Letzte Woche las ich an einem schönen Ort in einem schönen Buch, das ich zu Weihnachten geschenkt bekommen habe. Geschrieben hat es Stanley Tucci, der amerikanische Schau­spieler und Regisseur mit italienischen Wurzeln.

Sein Buch «Taste» handelt von Tuccis Beziehung zum Essen, genauer gesagt zum italienischen Essen. Es sind seine Memoiren, entlang von Rezepten. Sehr unterhaltsam.

Übrigens hat Tucci zum gleichen Thema, also dem italienischen Essen, eine mehrteilige Serie für CNN gemacht, die letztes Jahr Premiere hatte. Sie heisst «Searching for Italy» – und wenn Sie auch nur einen Hauch guten Geschmacks in sich tragen (und davon gehe ich aus) und keine Angst vor Kohlen­hydraten und Zucker und Öl und Meeres­früchten und Käse haben, rate ich Ihnen dringend, diese Serie zu schauen.

Tucci reist darin durch ganz Italien und isst.

Ja, genau – er isst. Und wir schauen ihm dabei zu. Es ist hinreissend.

Aber ich schweife ab. Was ich Ihnen eigentlich erzählen wollte: Tucci schreibt in seinem Buch über den Martini, den Drink. Und zitiert dabei die legendäre New Yorker Schrift­stellerin Dorothy Parker. Die soll mal Folgendes gesagt haben (ich lese es Ihnen vor mit meinem Bieler Akzent):

I like to have a martini,
two at the very most.
After three I’m under the table,
after four I’m under my host.

Also in etwa:

Ich trinke gerne einen Martini,
zwei, allerhöchstens.
Nach dreien liege ich unter dem Tisch,
nach vieren unter dem Gastgeber.

Ich hab das Zitat in Tuccis Buch gelesen, und gelesen und wieder gelesen, weil mir irgendetwas darin bekannt vorkam. Und dann habe ich auf Spotify meine Züri-West-Playlist geöffnet und mir das Lied «Mojito» angehört aus dem Album «Super 8». Kuno Lauener besingt dabei eine unglückliche Affäre. Ich lese es Ihnen vor mit meinem Bieler Akzent:

U derby hani mr gseit, i nime nume so ne Mojito.
U ne zwöite hani när dänkt nimeni ou.
U nach em dritte bini unger däm Tisch gläge.
U nach em vierte unger dere Frou.

Mojito statt Martini. Lauener statt Parker. Züri West statt Midtown-Manhattan. Der Liedtext ist keine Kopie oder ein Plagiat, aber man kann bestimmt sagen: Die Berner Band hat sich von Dorothy Parker inspirieren lassen.

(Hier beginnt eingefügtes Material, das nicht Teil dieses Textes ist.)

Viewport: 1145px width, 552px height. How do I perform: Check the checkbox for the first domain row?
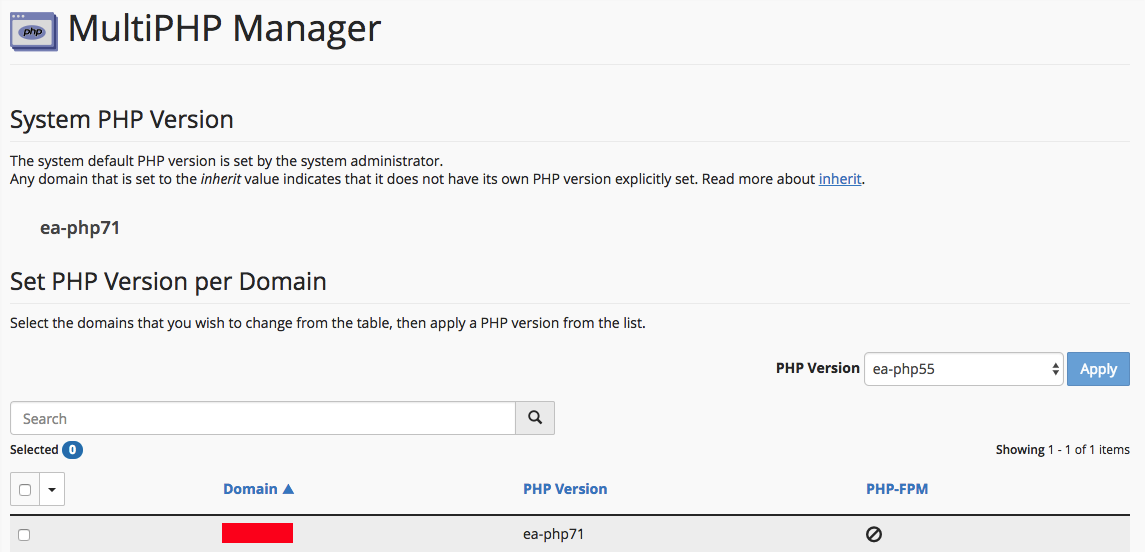pyautogui.click(x=24, y=535)
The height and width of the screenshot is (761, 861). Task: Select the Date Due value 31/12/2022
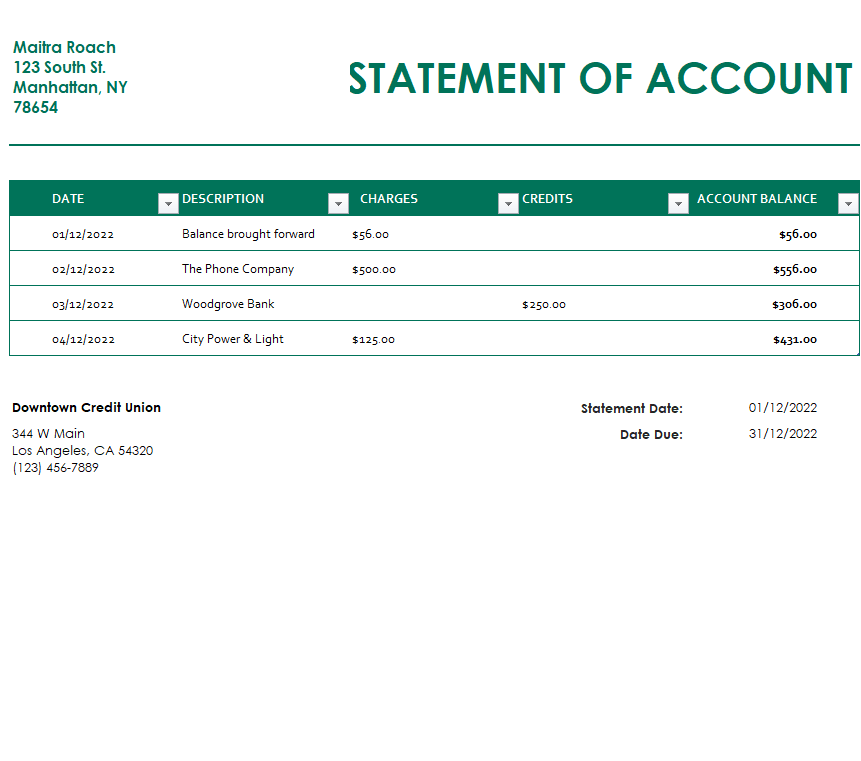point(783,434)
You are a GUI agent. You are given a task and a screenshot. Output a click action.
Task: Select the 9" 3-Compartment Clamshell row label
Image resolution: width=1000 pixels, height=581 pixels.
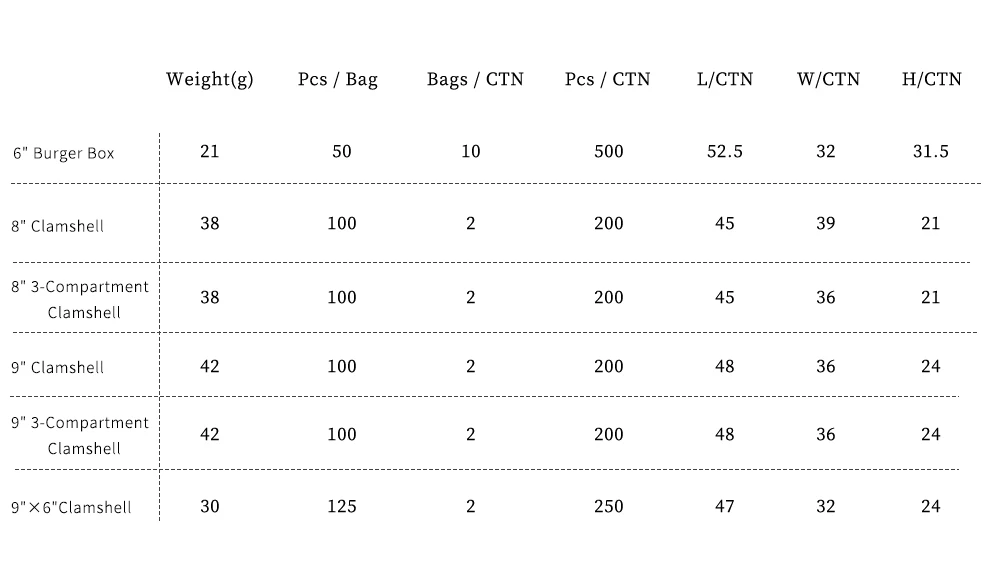[x=80, y=435]
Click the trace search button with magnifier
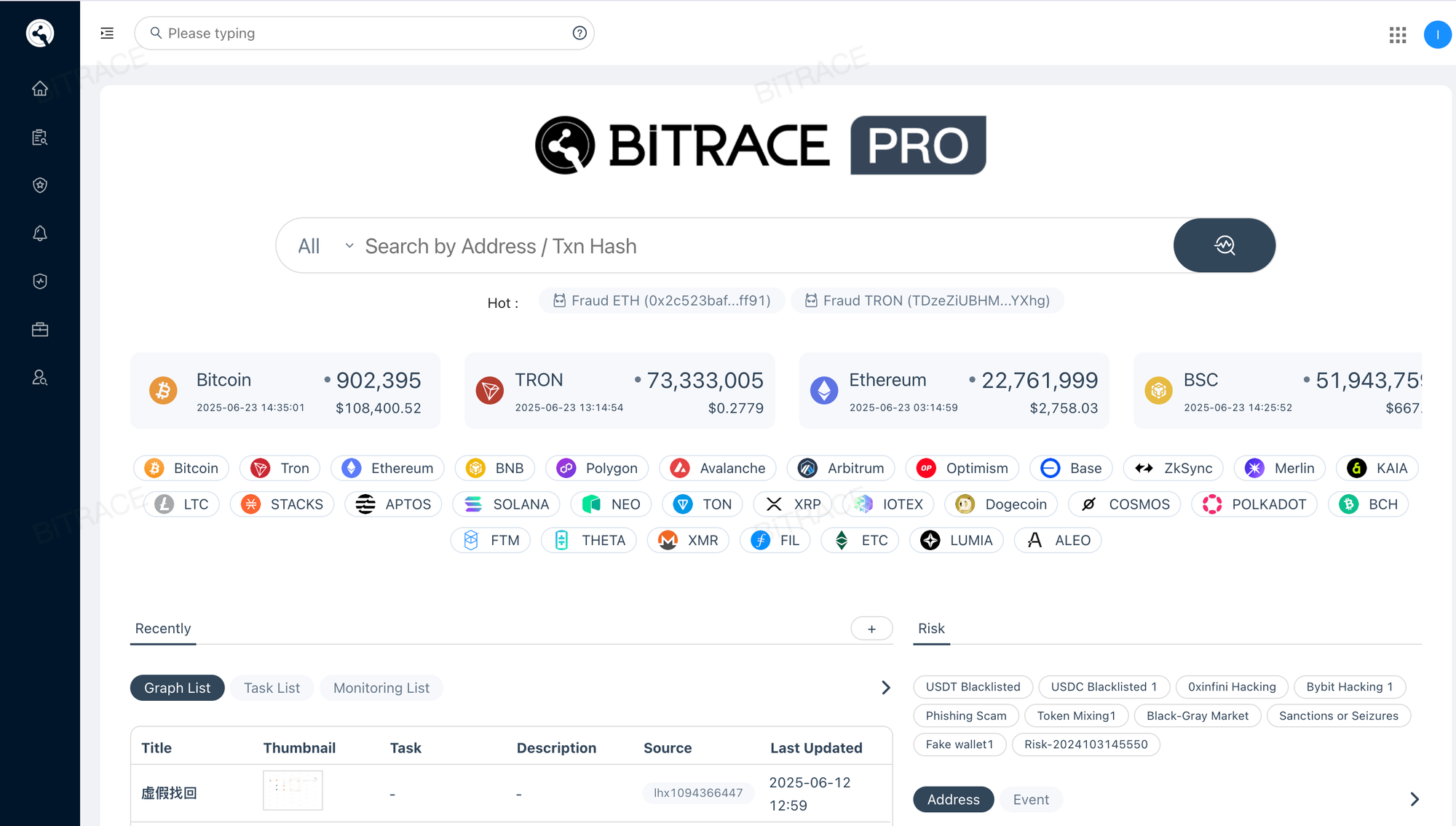The height and width of the screenshot is (826, 1456). [1224, 245]

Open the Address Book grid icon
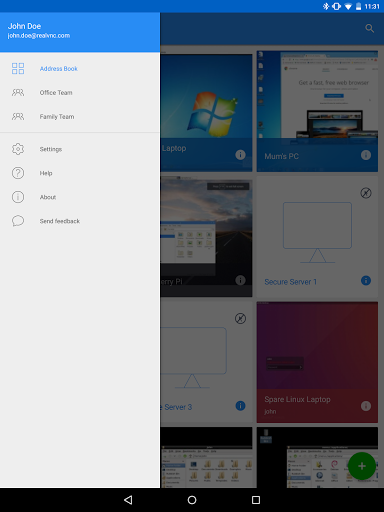(x=18, y=69)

Ich finde diesen Gedanken tröstlich und beruhigend: Kunst inspiriert sich an Kunst.

Die Chance ist gross, dass irgendwo auf diesem Planeten irgendwer schon eine Idee hatte, die meiner Idee ähnelt. Oder eine Idee hatte, die ich weiter­spinne. Es bedeutet, dass alles auf eine eigentümliche Art und Weise miteinander verbunden ist.

Das nehme ich mit aus dieser Geschichte: uns inspirieren lassen – und dann etwas daraus machen, das unverkennbar wir selbst sind.

Wir hören uns – wenn Sie mögen – in zwei Wochen wieder.